_DATA FOR ANALYSIS_
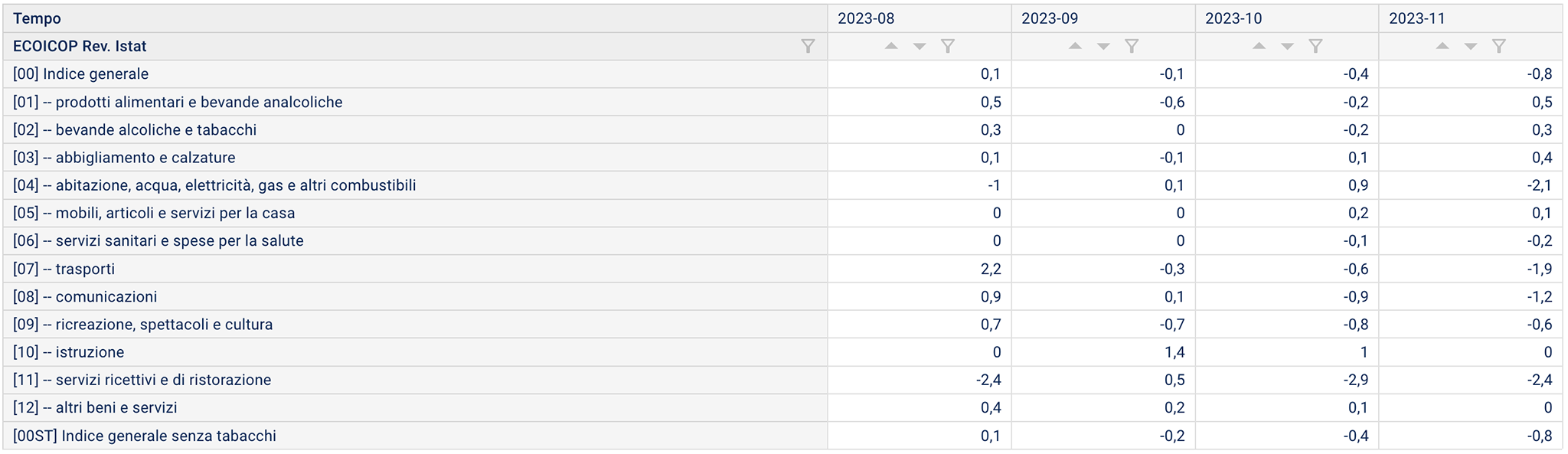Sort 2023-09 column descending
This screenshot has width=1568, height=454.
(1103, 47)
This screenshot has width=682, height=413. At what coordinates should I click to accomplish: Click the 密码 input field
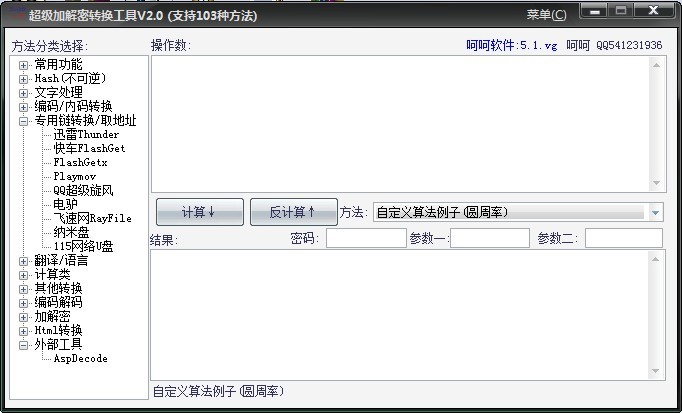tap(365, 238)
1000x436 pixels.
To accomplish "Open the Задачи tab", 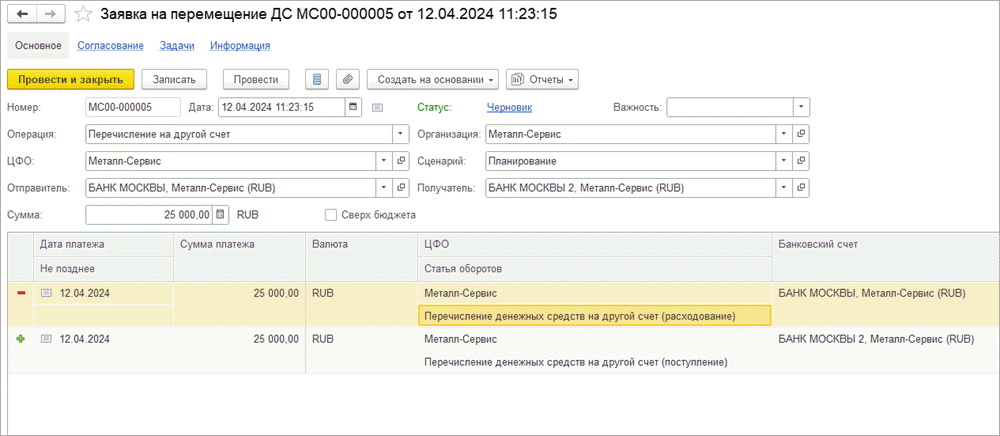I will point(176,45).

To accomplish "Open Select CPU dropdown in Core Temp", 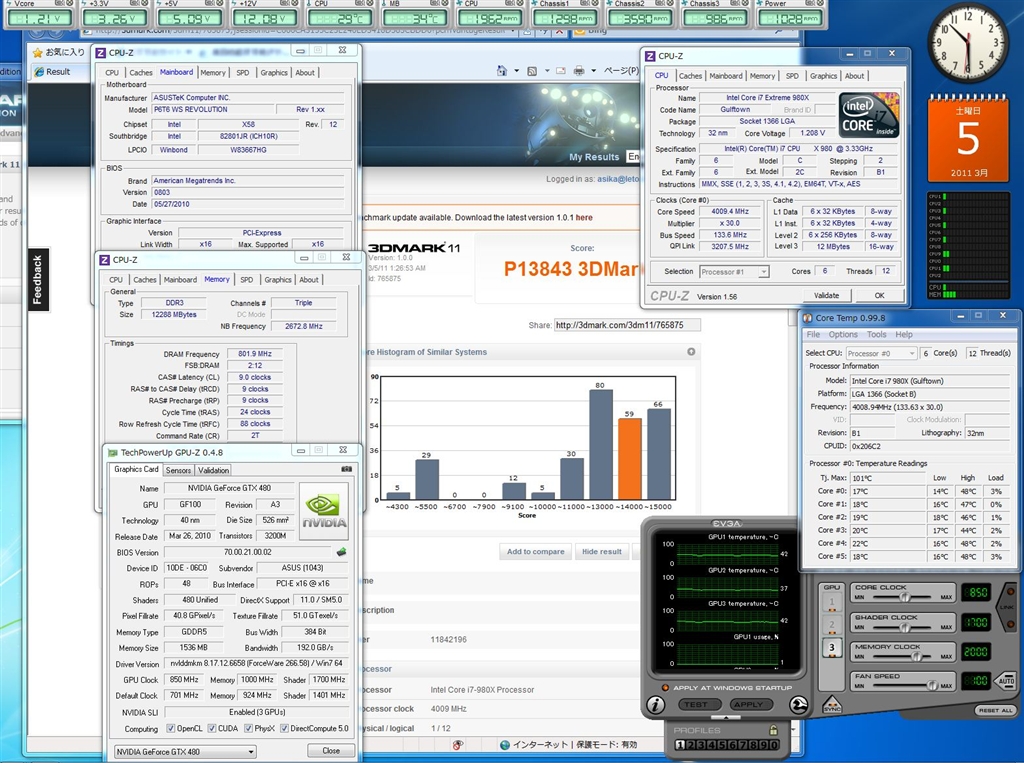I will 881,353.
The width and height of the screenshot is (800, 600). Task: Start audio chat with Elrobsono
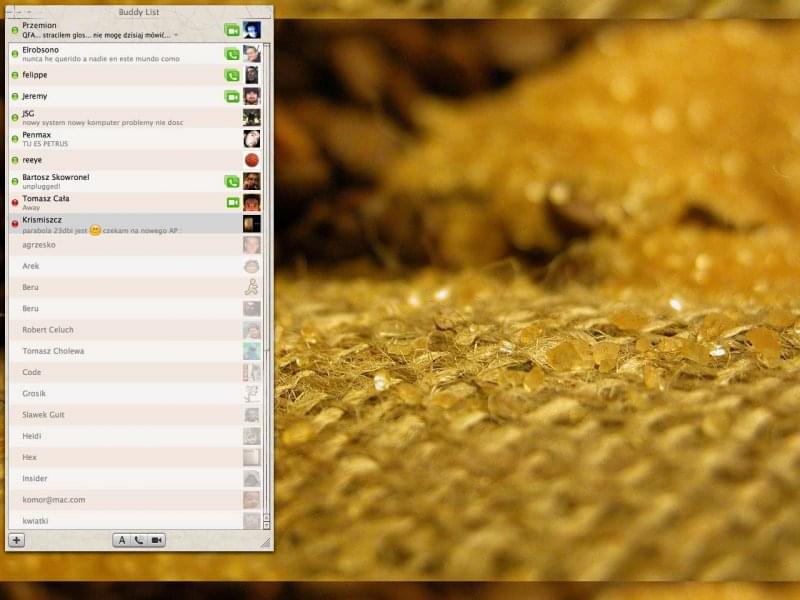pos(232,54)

_ASSIGNED TASK_
When the line that holds "The width and" is reached, begin duplicating exactly, and continue through the last line of the listing, skipping the pictures; output nothing else.

_THE ANSWER_
The width and height of the screenshot is (800, 600). Task: Start audio chat with Elrobsono
pos(232,54)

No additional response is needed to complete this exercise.